- Text excerpt
Start of Block

Consumers (and perhaps marketers) tend to think about THCV as the cannabinoid that could help them lose weight, and there’s some science to support that theory. A 2013 study found that THCV administered to obese mice did not help them lose weight, but instead increased their energy expenditure, or calorie burn.
THCV also shows promise for those who have Type 2 diabetes, a condition affecting around 37 million Americans.
A small study on a human cohort concluded that “THCV could represent a new therapeutic agent in glycemic control in subjects with Type 2 diabetes.”
How and Where Can I Get THCV?
Finding THCV in meaningful amounts could be a long road. Unlike CBD and THC, strains high in THCV are few and far between. Most strains found in your local dispensary contain zero to little THCV and definitely not enough of the cannabinoid to make a difference for any of the conditions one might hope to address.
Durban Poison is one of the few strains that does have THCV, and may have upwards of 0.5% — which still isn’t very much. Another strain, Doug’s Varin, is said to contain up to 23% THCV, though the company credited with the strain’s creation, Dougie’s Farm, is mum on its origins since it is believed it was discovered by accident.
However, most strains do not have this cannabinoid at all, which makes bringing the strain to the marketplace impractical for businesses looking to turn a profit. Though, that’s not stopping some companies from dipping their toe in the THCV pool.
In 2019, California-based Flow Kana introduced a limited edition THCV-rich cultivar called Pink Boost Goddess that contains 4.24% THCV. Coming in with a much higher percentage of THCV are two vape pens from company California Cannabinoids, Inc., makers of Doug’s Varin Original and Doug’s Varin Relief, containing approximately 25-30% THCV by weight. The company has also debuted a flower pre-roll with 3% THCV. Then there’s the Stimulate Tablingual from Level, which comes in with four milligrams THCV and one milligram CBD per tablet.
But — buyer beware. If someone tells you their strain is high in THCV and could help you lose weight, proceed with caution.
Strains High in THCV
Though none of these strains could be said to be replete with THCV, if you’d like to give the cannabinoid a try, here are some strains that have more THCV than others.

End of Block

- Problems to solve
1: In the THCV excerpt, what percentage of THCV does Flow Kana's Pink Boost Goddess contain?
2: Do these statements agree with the THCV excerpt? (a) The 2013 study found that THCV helped obese mice lose weight. (b) Durban Poison may have upwards of 0.5% THCV. (c) Level's Stimulate Tablingual contains one milligram of THCV per tablet. Answer yes or no for each, quoting the words that decide it.
3: From the THCV excerpt, write out the passage from "How and Where" up to and including "discovered by accident.".
None of the rows is needed.

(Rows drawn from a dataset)

Start of Block

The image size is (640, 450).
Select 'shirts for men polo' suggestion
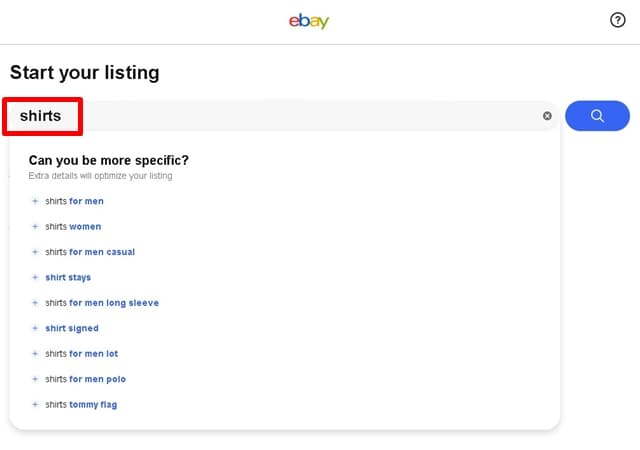(x=86, y=379)
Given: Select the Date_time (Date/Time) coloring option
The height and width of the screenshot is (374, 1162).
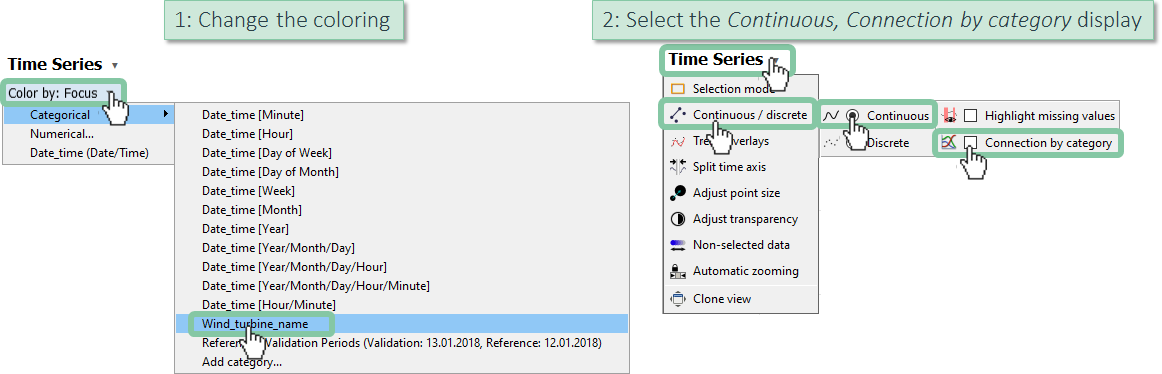Looking at the screenshot, I should [x=89, y=153].
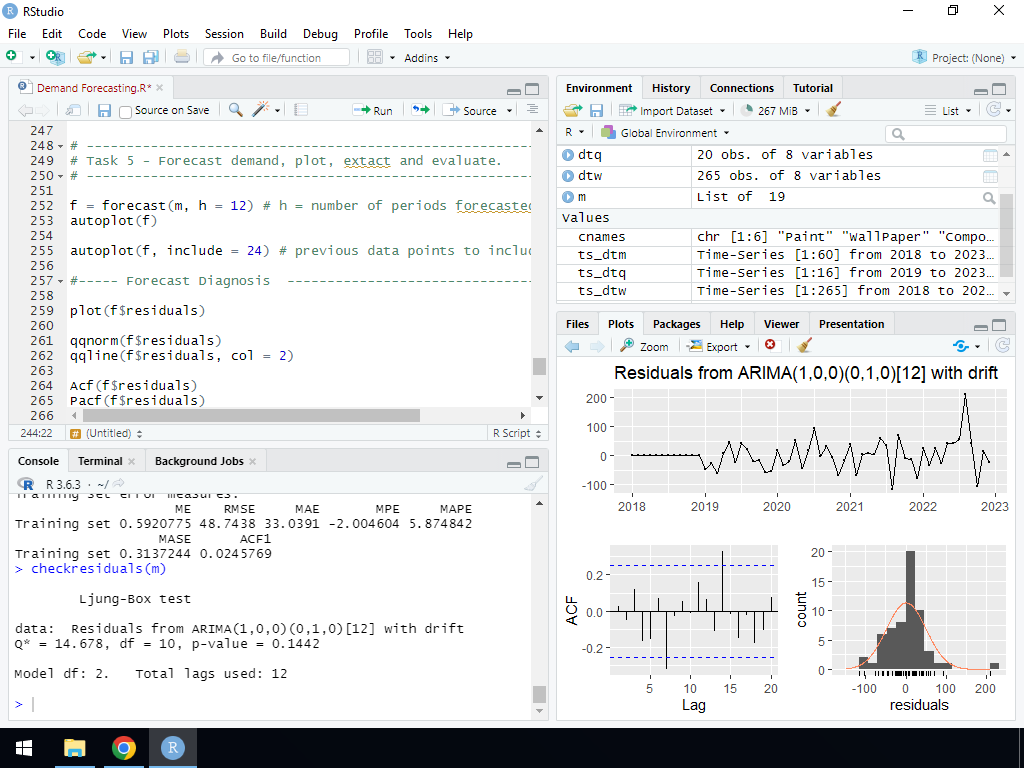
Task: Open the Zoom plot viewer
Action: [x=644, y=346]
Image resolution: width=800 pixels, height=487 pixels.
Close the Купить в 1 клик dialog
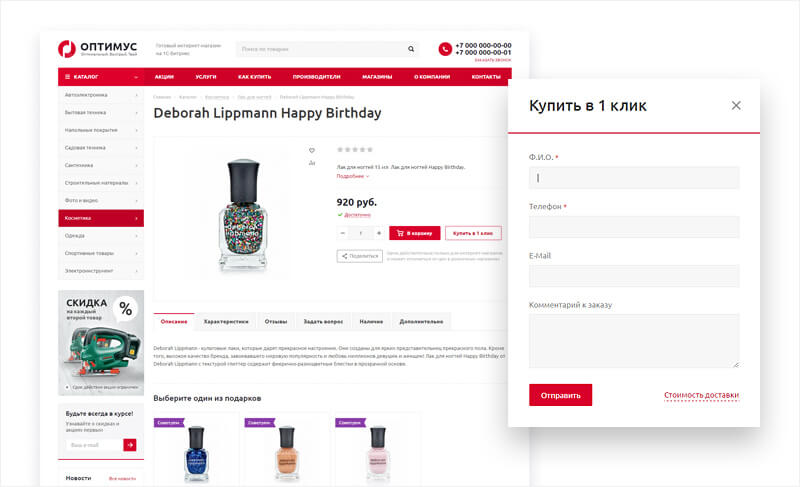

End of Block

- Answer set
1: 4.24% THCV.

2:
(a) No: "THCV administered to obese mice did not help them lose weight"
(b) Yes: "may have upwards of 0.5%"
(c) No: "four milligrams THCV and one milligram CBD per tablet"

3:
How and Where Can I Get THCV?
Finding THCV in meaningful amounts could be a long road. Unlike CBD and THC, strains high in THCV are few and far between. Most strains found in your local dispensary contain zero to little THCV and definitely not enough of the cannabinoid to make a difference for any of the conditions one might hope to address.
Durban Poison is one of the few strains that does have THCV, and may have upwards of 0.5% — which still isn’t very much. Another strain, Doug’s Varin, is said to contain up to 23% THCV, though the company credited with the strain’s creation, Dougie’s Farm, is mum on its origins since it is believed it was discovered by accident.